EXERCISE >> Would you transcribe only the lines below, from the one containing "At what coordinates" through the end of the material, exactly and with no pictures?

-.-.-

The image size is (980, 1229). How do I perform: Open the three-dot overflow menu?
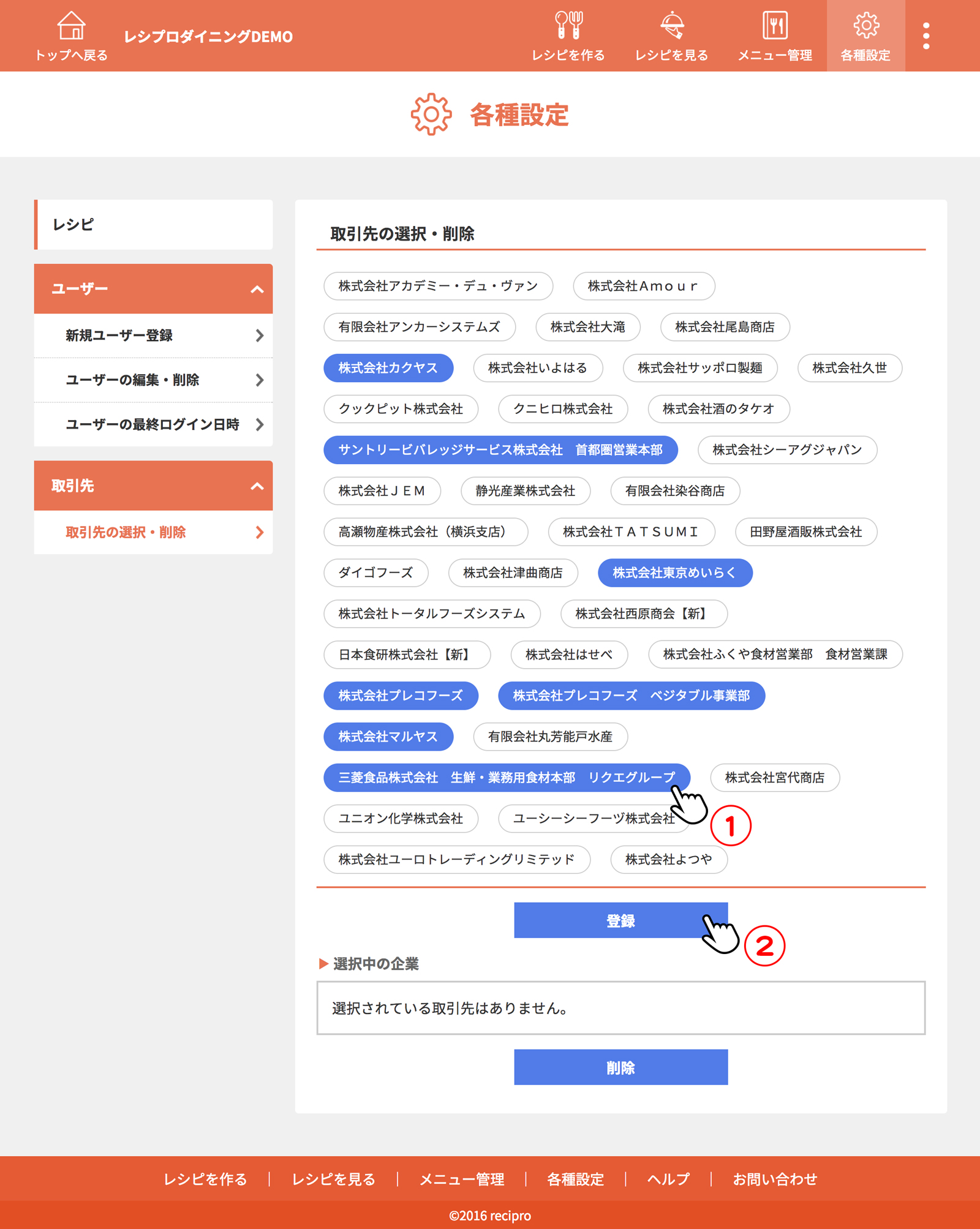point(926,36)
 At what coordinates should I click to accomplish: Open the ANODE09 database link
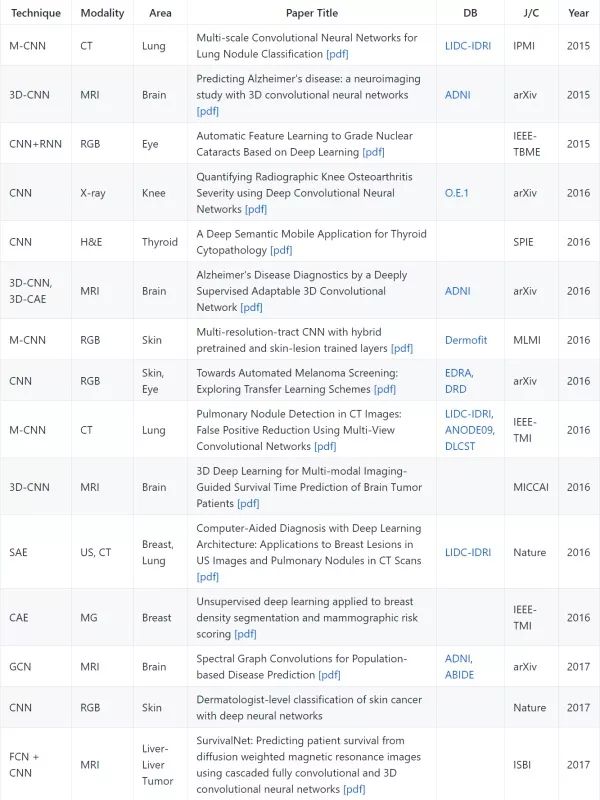[468, 430]
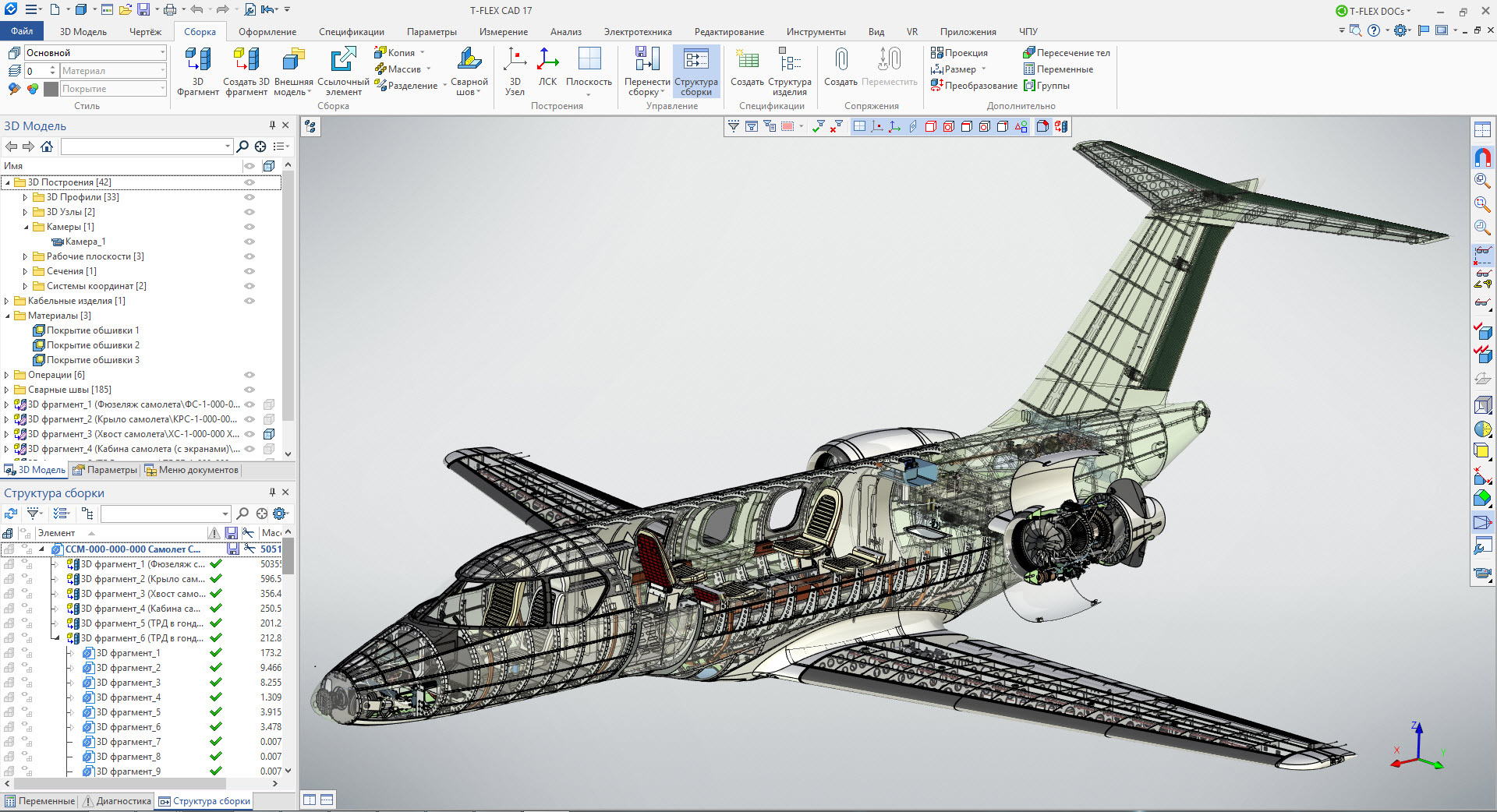Toggle visibility of 3D Профили folder
The image size is (1497, 812).
(250, 197)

-.-.-

RESULT OF THE EXERCISE >>
 At what coordinates should I click to accomplish: Open the ANODE09 database link
[468, 430]
Toggle visibility of 3D Профили folder
The image size is (1497, 812).
(250, 197)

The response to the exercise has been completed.